In the final scene of The Last Jedi, after thousands of years of the Force being held hostage by its supposed champions, a young child laborer — like Rey, a nobody from nowhere with no branch on the Skywalker family tree — summons a broom to his hand just by thinking about it. No one taught him how. A warrior monk with a hood fetish didn't have to count minuscule specks in his blood cells, like they do in The Phantom Menace. He didn't have parents who were second cousins to Luke's grandmother and whose picture is in the background of a scene in one of the prequel films. (Even though some people, who clearly didn't get the point of the The Last Jedi, insist "broom boy" has some grand history.)

No.

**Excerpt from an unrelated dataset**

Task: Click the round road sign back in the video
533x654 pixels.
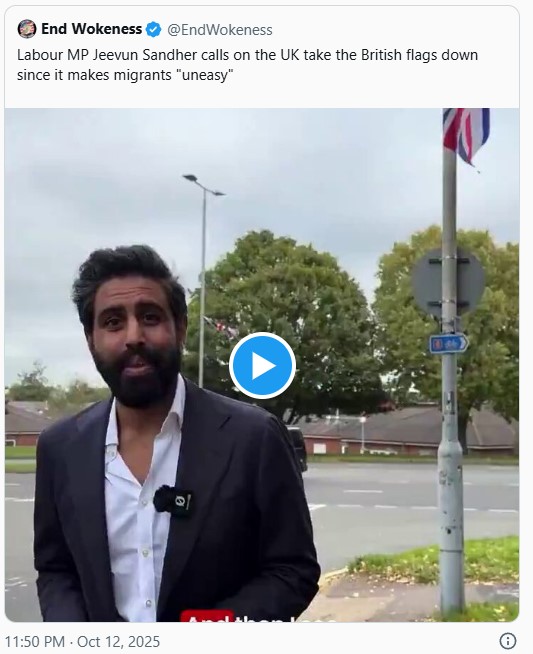Action: point(448,282)
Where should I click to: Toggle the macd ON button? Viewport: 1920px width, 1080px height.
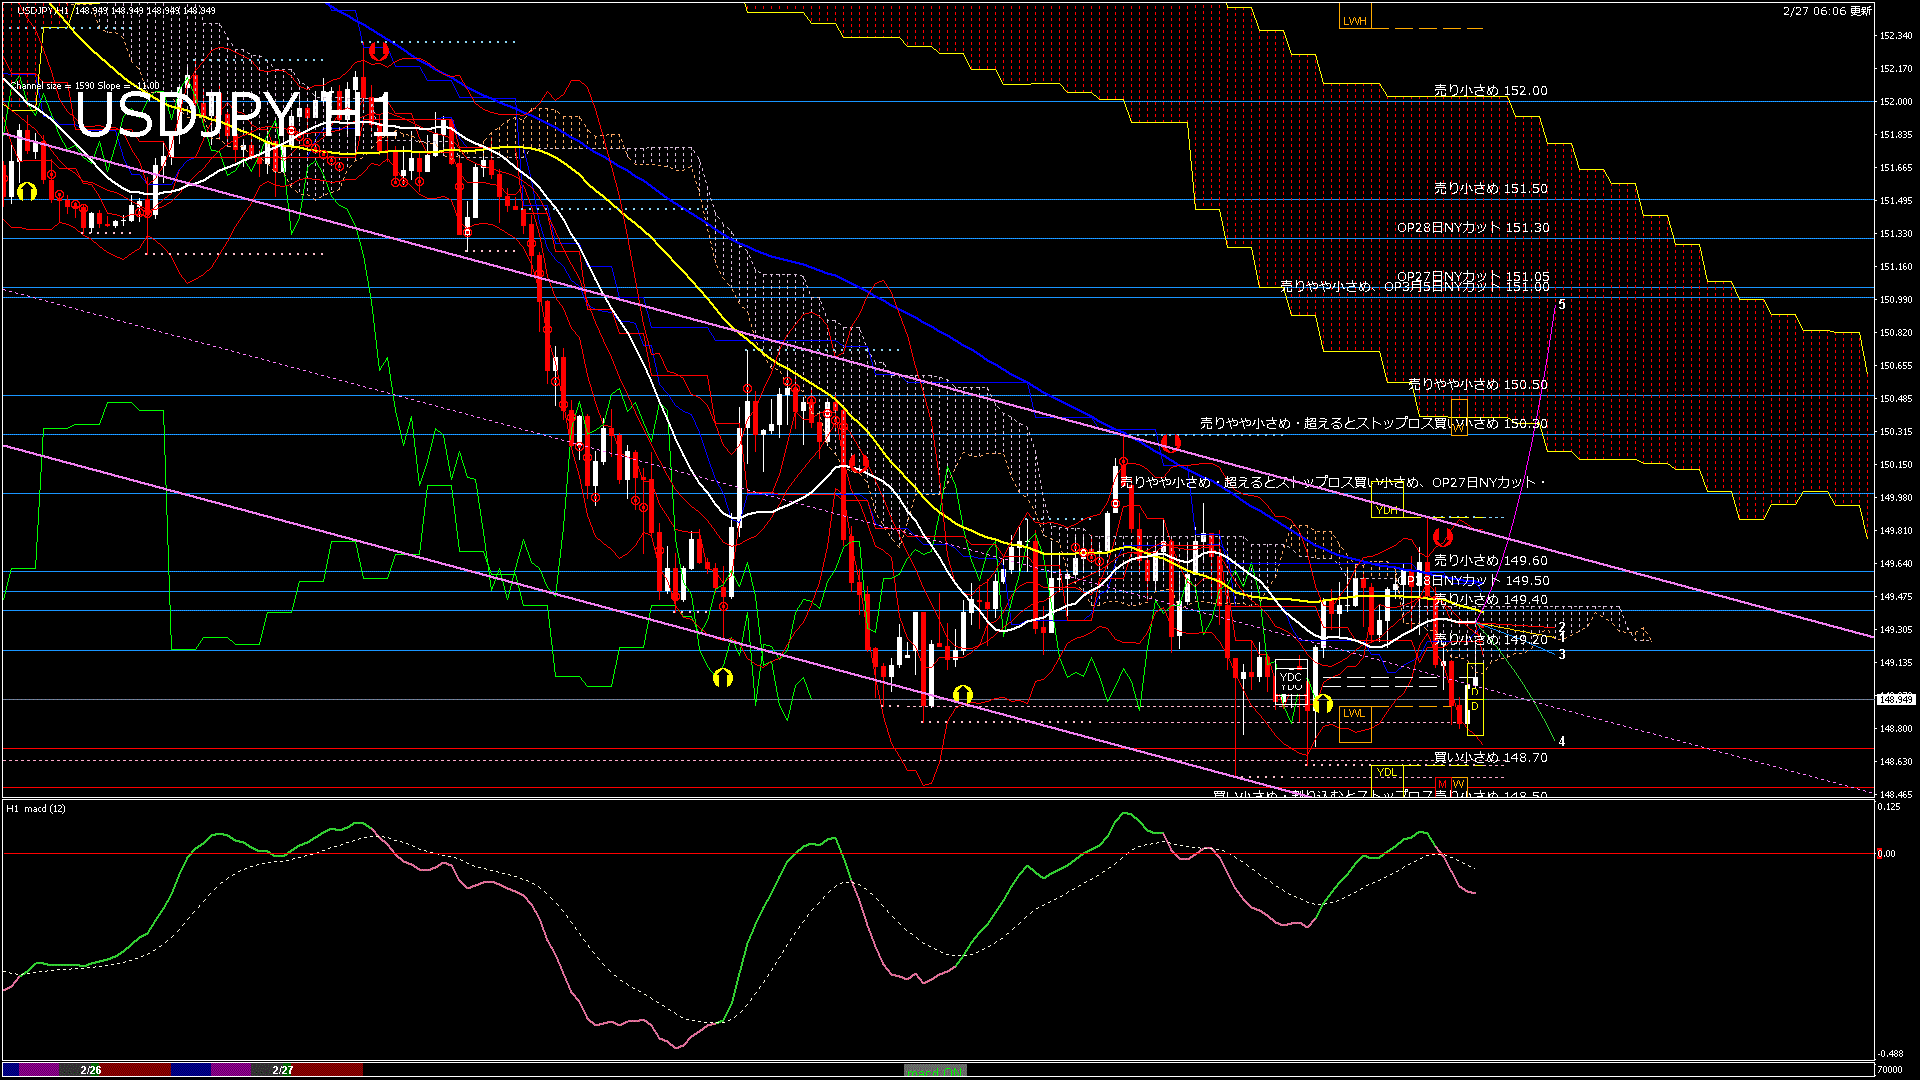point(935,1070)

He was just a kid with hopes for a greater existence. The Force is free now; it belongs to everyone.

Johnson's story rejects a long-held belief in the Star Wars universe and says the Jedi are not righteous and all-knowing protectors of the Force. And in doing so it says something important about us, too: Like the broom boy, we don't need our hands held on the way to spiritual gratification — we can find our own path.